_Aufgabe_
Schreiben Sie die Zeilen aller folgenden Einträge unverändert ab. Lassen Sie die Bilder dabei weg.

_Material zur Aufgabe_

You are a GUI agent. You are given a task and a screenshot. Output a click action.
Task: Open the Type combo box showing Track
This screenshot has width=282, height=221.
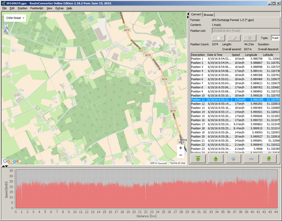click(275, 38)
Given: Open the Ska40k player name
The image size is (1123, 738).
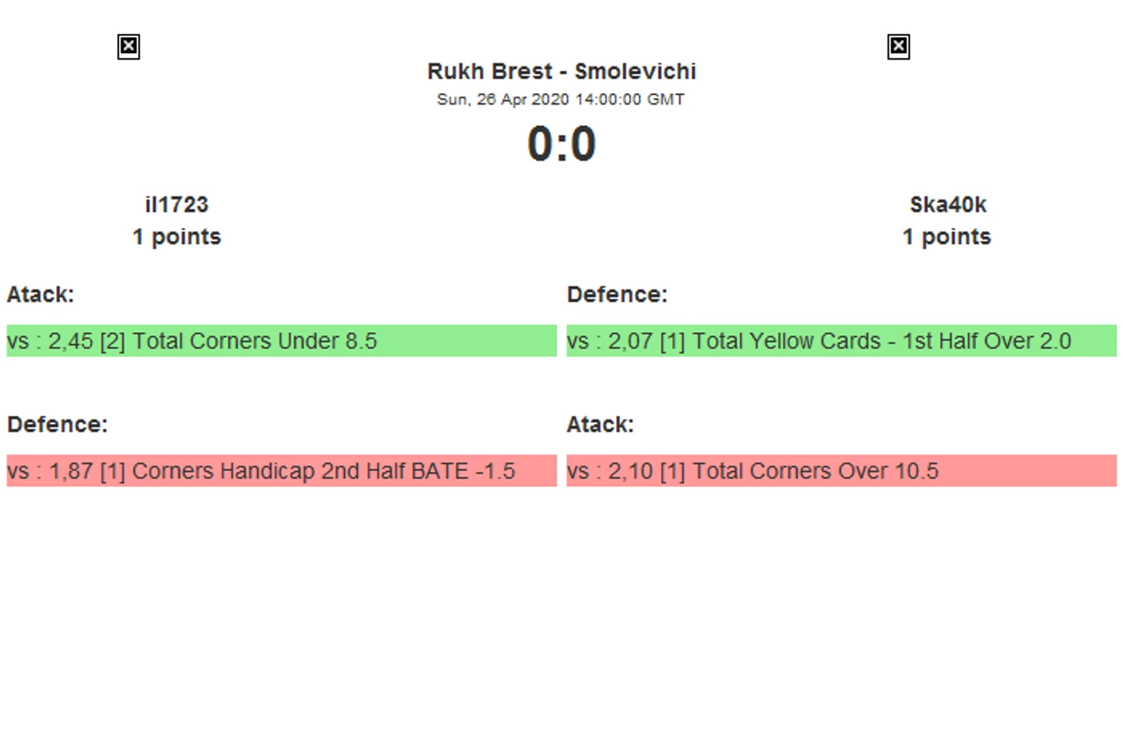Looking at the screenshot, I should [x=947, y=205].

_Endergebnis_
You are a GUI agent. You are given a task and a screenshot. Output a click action.
Task: Open the Type combo box showing Track
This screenshot has width=282, height=221.
click(275, 38)
Given: Open the Ska40k player name
The image size is (1123, 738).
Looking at the screenshot, I should [x=947, y=205].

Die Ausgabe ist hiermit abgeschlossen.